Kami menandatangani pernikahan sementara, memberikan segenggam (dongeng atau tepung sebagai mas kawin selama masa hidup Rasulullah (صلى الله عليه وسلم) dan bertahan pada masa Abu Bakar sampai 'Umar melarangnya dalam kasus 'Amr b. Huraith.
Kitab Pernikahan - Sahih Muslim 1405 d
Narasi ini dari Jabir ibn Abdullah membahas praktik pernikahan sementara (mut'ah) selama periode awal Islam, menyebutkan kebolehannya selama masa Nabi dan kekhalifahan Abu Bakar, serta pelarangannya kemudian selama kekhalifahan Umar.
Komentar Ilmiah Klasik
Dari perspektif ilmu klasik, hadis ini menetapkan bahwa pernikahan mut'ah awalnya diizinkan dalam Islam tetapi kemudian dihapus. Mayoritas ulama berpendapat bahwa itu dilarang secara pasti oleh Nabi Muhammad ﷺ sendiri, meskipun beberapa narasi menunjukkan praktiknya berlanjut sebentar setelah wafatnya.
Larangan oleh Umar ibn al-Khattab bukanlah legislasi independen melainkan penegakan keputusan akhir Nabi. Komentator klasik menekankan bahwa konsensus (ijma') komunitas Muslim telah menetapkan ketidakbolehan pernikahan sementara, menganggapnya sebagai bagian dari agama yang telah disempurnakan.

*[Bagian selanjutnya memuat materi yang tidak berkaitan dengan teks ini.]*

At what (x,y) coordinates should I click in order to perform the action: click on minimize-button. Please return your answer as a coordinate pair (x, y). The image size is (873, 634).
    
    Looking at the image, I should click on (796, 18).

Penyebutan "segenggam kurma atau tepung" sebagai mahar mengilustrasikan kesederhanaan pernikahan Muslim awal dan menunjukkan bahwa keabsahan pernikahan tidak bergantung pada jumlah mahar, melainkan pada pemenuhan kondisi kontrak yang tepat.
Status Hukum dalam Islam Klasik
Empat mazhab Sunni sepakat tentang larangan pernikahan sementara berdasarkan banyak narasi otentik dan konsensus ilmiah. Mereka menganggapnya sebagai kontrak tidak sah yang tidak membangun hubungan pernikahan yang benar.
Ulama klasik membedakan antara pernikahan sementara (dengan durasi tetap) dan pernikahan permanen, menekankan bahwa yang terakhir adalah satu-satunya bentuk pernikahan yang sah secara Islami yang memenuhi tujuan hukum Islam mengenai pembentukan keluarga, pelestarian keturunan, dan stabilitas sosial.